First time accepted submitter Hallie Siegel writes Last December, an article named 'Playing Atari with Deep Reinforcement Learning' was uploaded to arXiv by employees of a small AI company called DeepMind. Two months later Google bought DeepMind for 500 million euros, and this article is almost the only thing we know about the company. A research team from the Computational Neuroscience Group at University of Tartu's Institute of Computer Science is trying to replicate DeepMind's work and describe its inner workings.

3 of 93 comments (clear)

  1. Re:How to do it. by steve.webster · · Score: 3, Informative

    According to their paper, DeepMind's Q-learning is indeed passing simplified, vectorized Atari screen pixels straight into a neural net. There's no MPEG or other pre-encoding of the screen, just conversion to grayscale and normalizing to 64x64 pixels.

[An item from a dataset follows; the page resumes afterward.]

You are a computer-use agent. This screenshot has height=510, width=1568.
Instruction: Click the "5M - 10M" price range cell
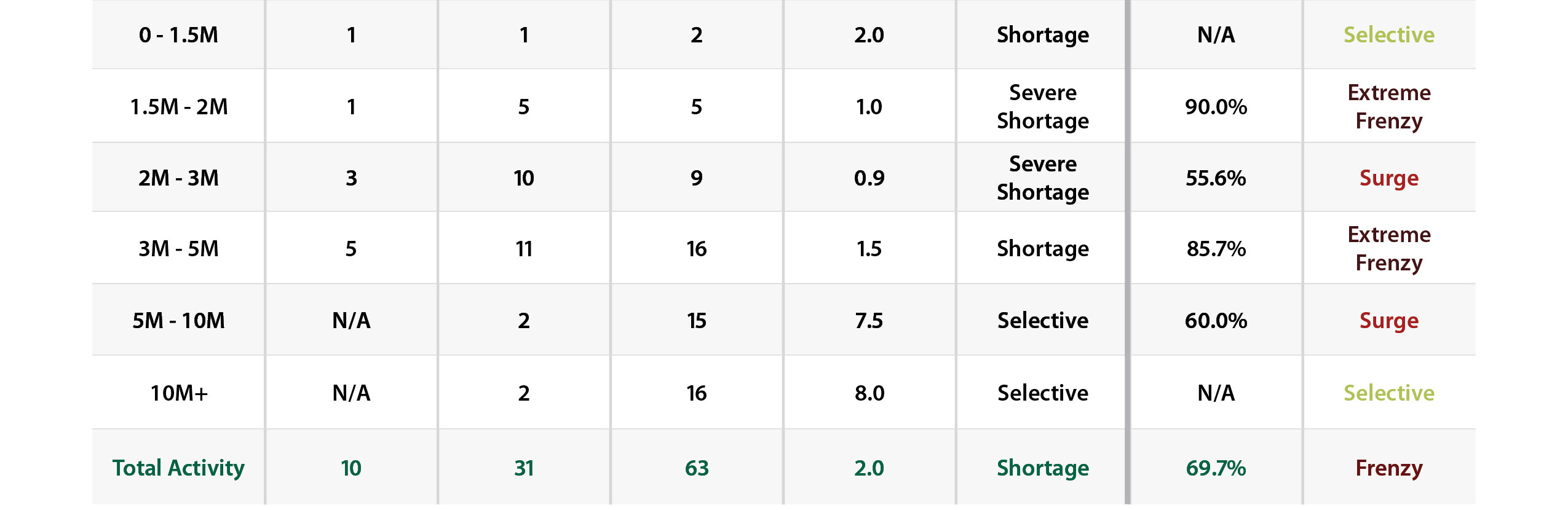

  2. How to do it. by Jmstuckman · · Score: 4, Informative

    Advances in Deep Learning have made it far easier to extract features from vision -- in fact, feeding pixels straight to the neural net is pretty close to being all you need to do.

    Take a look at these slides and read about convolutional neural networks: http://www.slideshare.net/0xda...

  3. Q Learning by Giant+Robot · · Score: 3, Informative

    The methodology deepmind used for training the game player is based on a classical reinforcement learning algorithm called Q Learning (http://en.wikipedia.org/wiki/Q-learning), developed in the late 1980's. This approach of maximizing expected future rewards for the agent to select an action in a current state has some parallels with studies of how the basal ganglia region of our brain conduct reward learning (basal ganglia).

    What has been done is to approximate the reward function Q (which originally used a look up table) by a more general function to approach larger problems with much larger (or infinite) number of states. The approach here was to use a function which can fit large amounts of data, in this case a multi layered neural network (with convnet layers to preprocess the raw image input first to identify features) to attempt to learn the game.

    This has actually been done a while ago, by Tesauro (now at IBM research) who used the same approach to create a Q Learning agent to play Back Gammon at an advanced level.

    The reason why this is new is because in recent years we can employ cheap GPU's to learn exponentially more quicker than conventional cpu's and can construct much larger and deeper networks to learn from more complicated systems. Also many new 'tricks' have been developed to optimize learning in recent years (sigmoid functions replaced by simplified rect linear function, and dropout, etc), so we are going to see better and more amazing uses for this relatively old technology.